Design History of Communication Objects
A common question about why so many classes implement ICommunicationObject requires a bit of a side trip into design history. The role of ICommunicationObject is to provide a common state machine across many different objects. That state machine has no notion of sending or receiving data; sending and receiving are aspects of another concept called channels. Instead, the state machine encompasses six notions about how an object must be used:
- That an object, once created, must be configured to a particular purpose
That a configured object must be brought into operation
- That an operational object must perform its allotted task
- That an operational object, having performed its allotted task, must be brought into retirement
- That a formerly operational object has been retired
- That an object has failed its purpose and cannot be used again
These notions correspond to six states called Created, Opening, Opened, Closing, Closed, and Faulted. Each of these states has a mechanism in the state machine for transition and notification.
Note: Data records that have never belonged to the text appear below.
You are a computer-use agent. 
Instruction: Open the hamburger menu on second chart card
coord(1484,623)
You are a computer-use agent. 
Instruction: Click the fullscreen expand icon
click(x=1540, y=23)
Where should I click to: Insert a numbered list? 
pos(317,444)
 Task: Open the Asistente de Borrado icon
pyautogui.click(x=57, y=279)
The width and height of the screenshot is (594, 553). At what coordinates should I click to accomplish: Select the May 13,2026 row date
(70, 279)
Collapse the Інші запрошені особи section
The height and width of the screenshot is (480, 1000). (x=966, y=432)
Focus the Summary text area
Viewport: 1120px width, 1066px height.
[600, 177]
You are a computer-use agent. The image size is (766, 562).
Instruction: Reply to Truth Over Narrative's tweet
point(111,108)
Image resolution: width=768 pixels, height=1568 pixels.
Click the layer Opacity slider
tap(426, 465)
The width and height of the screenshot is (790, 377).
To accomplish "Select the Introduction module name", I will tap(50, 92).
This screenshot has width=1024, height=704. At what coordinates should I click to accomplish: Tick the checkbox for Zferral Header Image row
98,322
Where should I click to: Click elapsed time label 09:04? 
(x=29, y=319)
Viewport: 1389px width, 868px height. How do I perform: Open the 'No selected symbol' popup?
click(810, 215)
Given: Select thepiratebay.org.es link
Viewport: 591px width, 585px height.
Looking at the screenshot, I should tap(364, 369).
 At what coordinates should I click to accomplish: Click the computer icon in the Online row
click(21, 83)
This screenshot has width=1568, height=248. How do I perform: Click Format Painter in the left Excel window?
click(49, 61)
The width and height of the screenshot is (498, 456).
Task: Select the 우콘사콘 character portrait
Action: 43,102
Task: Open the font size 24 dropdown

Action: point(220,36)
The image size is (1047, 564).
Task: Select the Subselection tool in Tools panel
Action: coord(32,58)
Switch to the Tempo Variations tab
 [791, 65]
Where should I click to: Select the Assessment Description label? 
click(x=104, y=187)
Finally, there are the base objects that implement the state machine, collections of these objects (associated, for example, by a common channel factory or channel listener), collections of the collections, and so on. A service in many ways is just a collection of collections that splay eventually down into many operational channels that send and receive messages. When you have a collection of communication objects, it is convenient to work with them as a unit so that you have a single object running through the same state machine that reflects its contained objects. The same can be said about collections of collections. Since the state machine is embodied by ICommunicationObject, you can see why everything implements it.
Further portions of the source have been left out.